Bertepatan dengan awal Februari, kita memasuki bulan Rajab yang termasuk satu di antara asyhuru al-hurum/ bulan-bulan haram (yakni Muharram, Dzulqa’dah dan Dzulhijjah). Disebut sebagai bulan-bulan haram/ suci karena sejak zaman dulu, beberapa bulan inilah penduduk Makkah tidak boleh melakukan peperangan (pertumpahan darah). Kebiasaan ini dipertahankan turun temurun hingga menjadi syariat Islam yang tertuang dalam Qs. At-Taubah/ 36 yang telah tertulis di atas.

Baca Juga: Menyelami Makna Ghafur (Maha Pengampun) Menurut Imam Al-Ghazali

Bulan Rajab yang dikenal sebagai bulan penuh ampunan, banyak dibahas oleh pakar bahasa.
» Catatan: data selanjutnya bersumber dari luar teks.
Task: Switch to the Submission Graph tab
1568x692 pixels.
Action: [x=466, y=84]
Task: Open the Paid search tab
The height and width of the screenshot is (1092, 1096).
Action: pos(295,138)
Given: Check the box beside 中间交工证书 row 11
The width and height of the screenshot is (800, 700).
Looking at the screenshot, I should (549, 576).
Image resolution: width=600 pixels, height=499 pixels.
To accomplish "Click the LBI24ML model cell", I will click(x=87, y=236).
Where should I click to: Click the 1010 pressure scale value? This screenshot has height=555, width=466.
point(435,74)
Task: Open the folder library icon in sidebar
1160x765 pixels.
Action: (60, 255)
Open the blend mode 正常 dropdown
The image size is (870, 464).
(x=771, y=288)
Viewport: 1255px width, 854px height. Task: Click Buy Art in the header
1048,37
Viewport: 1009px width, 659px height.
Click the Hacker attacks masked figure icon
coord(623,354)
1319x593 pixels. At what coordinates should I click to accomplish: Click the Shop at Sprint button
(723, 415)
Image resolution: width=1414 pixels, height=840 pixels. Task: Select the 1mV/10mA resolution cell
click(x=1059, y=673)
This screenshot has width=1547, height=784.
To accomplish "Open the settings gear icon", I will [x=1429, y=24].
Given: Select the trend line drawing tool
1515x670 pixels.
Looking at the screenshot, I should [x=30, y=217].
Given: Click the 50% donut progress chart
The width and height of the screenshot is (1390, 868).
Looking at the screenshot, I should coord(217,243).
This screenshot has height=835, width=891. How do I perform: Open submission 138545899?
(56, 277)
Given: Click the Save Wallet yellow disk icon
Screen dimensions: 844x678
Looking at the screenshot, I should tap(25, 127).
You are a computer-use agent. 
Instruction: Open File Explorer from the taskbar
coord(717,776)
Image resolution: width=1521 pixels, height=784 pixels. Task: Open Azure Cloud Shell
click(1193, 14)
Dalam Kitab Tahdzib al-Lughah (11/ 39) misalnya, bulan Rajab diambil dari kata tarjiib, secara bahasa bermakna mengagungkan. Kata Raajib artinya orang yang mengagungkan tuannya. Menurut al-Laits, dari situ kemudian bulan ini disebut Rajab. Sementara para pakar bahasa lainnya, semisal Abu Ubaidah dan al-Asma’iy berpendapat bahwa Rajab berasal dari kata Rujbah, bukan dari tarjiib. Rujbah adalah kayu bercabang dua sebagai penopang pohon kurma. Dari definisi tersebut di atas, Rajab bisa pula diartikan sebagai bulan pengagungan karena di dalamnya terdapat banyak keutamaan—karenanya tak sedikit umat muslim yang menghidupkan ibadah sunnah.

Beberapa Imam turut memberikan pendapatnya. Imam An Nawawi misalnya. Beliau menguraikan tentang puasa sunnah khusus di bulan Rajab, “Tidak ada keterangan yang kuat tentang puasa sunnah Rajab, baik berbentuk larangan atau pun kesunnahan. Namun, pada dasarnya melakukan puasa hukumnya sunnah (di luar Ramadhan) dan diperbolehkan. Ada pula hadits yang diriwayatkan oleh Abu Daud dalam kitab Sunan bahwa Rasulullah SAW menyunnahkan berpuasa di bulan-bulan haram, sedang bulan Rajab termasuk salah satunya. Ibnu Hajar Al-Asqalani secara khusus telah menulis masalah kedha’ifan dan kemaudhu’an hadits-hadits tentang amalan-amalan di bulan Rajab.

Meski demikian, Rasulullah Saw terbiasa untuk menghidupkan amalan-amalan sunnah pada bulan-bulan haram juga memperbanyak puasa sunnah. Hal ini dilakukan agar ketika Ramadan tiba, jasmani maupun ruhani telah siap. Fisik prima untuk melaksanakan serangkaian ibadah Ramadan, sementara ruhani siap dilatih untuk bisa menahan diri, meredam emosi, menurunkan ego serta melatih jiwa untuk lebih sabar dan tawakkal terhadap semua ketentuan Allah—jika di bulan Ramadan nanti ibadah-ibadah di masjid kembali dibatasi seperti tahun-tahun sebelumnya demi kebaikan bersama.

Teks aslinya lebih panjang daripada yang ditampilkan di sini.